┌─ Selection
It all boils down to: what do you want to do and what can you afford? For me, I'm playing. I don't need fancy, precision… I need to be able to do the job and be safe while I'm doing it. And underneath that it is all about skill and patience. I've said it before and I'll say it again. A free camera from a cereal box can create as artistic photographs as a $10,000 camera-it all depends on the artist at the other end of the tool.


----------



## dennis (Aug 3, 2006)

...when my $30.00 router bit bearing broke while working on a $500.00 counter top with the homeowner watching and cut in to their brand new counter I was a bit upset. The cereal box I got if from was called HomeDepot and it wasn't cheap. That was a year for bad bearings I had them fail in different brands. My guess is China sold everyone bad bearings so they just passed them on to us. I do not mind cheap. In some cases it is best…but I'm sick of getting bad designs and having faulty products passed on to us consumers.


----------



## coloradoclimber (Apr 7, 2007)

hmm, I think I have to disagree to some degree with MsDebbieP.

I agree that a talented artist, engineer, backhoe operator, etc will often be able to produce good results, even with limited tools. I also agree that someone more proficient is likely to produce better results than someone less proficient using the same tools.

What I don't agree with is the idea that the tools don't matter, that it's just the operator. Some simplistic examples include:

Using a backhoe instead of a hand shovel, there's no question the backhoe can do more faster than a man wielding a shovel.

In photography can the cereal box camera do high speed low light fast action controlled depth of field zoom photography? I doubt it. I also doubt that any amount of skill by the photographer is going to get the cereal box camera to take clear telephoto shots. A cheap lens is likely to be a poor lens and is likely to take out of focus or chromatically aberrated pictures. No matter the skill of the photographer.
└─
## List of tasks
1. From the forum thread about tools versus skill, return the passage between "Using a backhoe" and "of the photographer.", inclusive, copied word for word.
2. Carry the forum thread about tools versus skill forward from its last sentence.
┌─ Provided material
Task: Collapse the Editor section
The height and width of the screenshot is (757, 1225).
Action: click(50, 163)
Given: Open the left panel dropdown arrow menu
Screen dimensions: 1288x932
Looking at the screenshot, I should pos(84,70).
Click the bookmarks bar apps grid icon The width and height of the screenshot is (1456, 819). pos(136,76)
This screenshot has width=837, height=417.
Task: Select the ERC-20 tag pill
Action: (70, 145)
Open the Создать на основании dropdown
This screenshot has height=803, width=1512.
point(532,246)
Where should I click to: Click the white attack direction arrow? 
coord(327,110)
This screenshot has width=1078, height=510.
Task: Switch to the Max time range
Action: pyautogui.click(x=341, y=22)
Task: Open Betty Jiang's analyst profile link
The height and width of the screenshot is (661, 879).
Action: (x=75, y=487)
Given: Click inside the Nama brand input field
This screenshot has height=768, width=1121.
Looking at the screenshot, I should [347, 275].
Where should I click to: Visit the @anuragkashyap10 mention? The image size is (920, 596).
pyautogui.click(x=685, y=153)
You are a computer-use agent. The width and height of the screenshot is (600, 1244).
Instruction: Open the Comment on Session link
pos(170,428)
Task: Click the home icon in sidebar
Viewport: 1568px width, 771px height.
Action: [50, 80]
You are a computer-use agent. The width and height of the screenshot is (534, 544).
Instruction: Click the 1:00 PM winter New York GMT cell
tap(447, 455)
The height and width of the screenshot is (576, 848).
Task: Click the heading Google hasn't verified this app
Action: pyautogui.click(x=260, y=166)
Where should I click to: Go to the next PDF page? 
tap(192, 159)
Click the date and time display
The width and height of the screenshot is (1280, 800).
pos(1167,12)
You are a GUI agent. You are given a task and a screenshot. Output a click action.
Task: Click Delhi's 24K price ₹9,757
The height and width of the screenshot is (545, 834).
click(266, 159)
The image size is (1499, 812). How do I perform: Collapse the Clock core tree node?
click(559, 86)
└─
## Answers provided
1.
Using a backhoe instead of a hand shovel, there's no question the backhoe can do more faster than a man wielding a shovel.

In photography can the cereal box camera do high speed low light fast action controlled depth of field zoom photography? I doubt it. I also doubt that any amount of skill by the photographer is going to get the cereal box camera to take clear telephoto shots. A cheap lens is likely to be a poor lens and is likely to take out of focus or chromatically aberrated pictures. No matter the skill of the photographer.

2.
For woodworking tools lets just take bearings or shaft runout for example. The effect of shaft runout and bad bearings is cutter (blade) wobble which pretty much directly transfers to quality of cut. I don't care how great of a wood worker you are, if your blade or bit wobbles you will end up with poor quality cuts. I suppose the great woodworker could then use his lie-nelson plane to smooth it out, OH, I forgot, he doesn't have a lie-nelson plane (didn't come in his cereal box) so he'll just have to rub it smooth with a rock . The assumption here is that lower quality tools suffer more of these real deficiencies than higher quality tools.

My *opinion* (and experience) is that tools DO have an effect on the quality of work produced. The same artist using high quality tools will produce higher quality work, and produce it quicker with less effort, than when using poor quality tools.


----------



## MsDebbieP (Jan 4, 2007)

oh I didn't say that the tools don't have an effect but it's the person behind the tool that knows how to use the tool, knows the difference between quality work and mediocre, knows how to achieve what he/she wants to achieve. They figure out how to work around the limitations and/or create wonders with what they have. So with my cereal box camera I'm going to focus on what it CAN do and I'm going to be creative to stretch the abilities to create something unique within the limits of the equipment (no macro and no telephoto lens and no DOF adjustments….) The cereal box camera will also probably let light in and so I will either eliminate that problem some how or I will use the exposure to my benefit within my creativity. (Just like so many of our LumberJocks use an "oops" to add a creative and successful detail to their woodworking projects).

the "quicker and less effort" method is great but it doesn't take away from the talent that is within the individual and it doesn't MAKE the talent. So as you don't NEED amazing tools to create, it also doesn't mean that getting them won't make a difference on your work. But if you wait around for the time when you have the great tools, then you are robbing yourself (and the viewers) of your talents.

So what does this boil down to? What do you want to do and how do you want to do it? Knowing this will guide you to the tools to achieve your goals. And some people will have access to bigger and better tools and some people won't. But I bet that if the desire is there, both will reach their goals and achieve beauty.

And so, you are right, tools do make a huge difference, taking an artist's skill to another level-depending on the artist's skills and talents.


----------



## Muddler (Mar 4, 2007)

good call on the moniker, Ms.Debbie - and it's already trout season here in central NY!

granted the thread was about your favorite brands, but you can't post something like this without expecting more than brand opinion, so I'll throw a few more cents into the ring.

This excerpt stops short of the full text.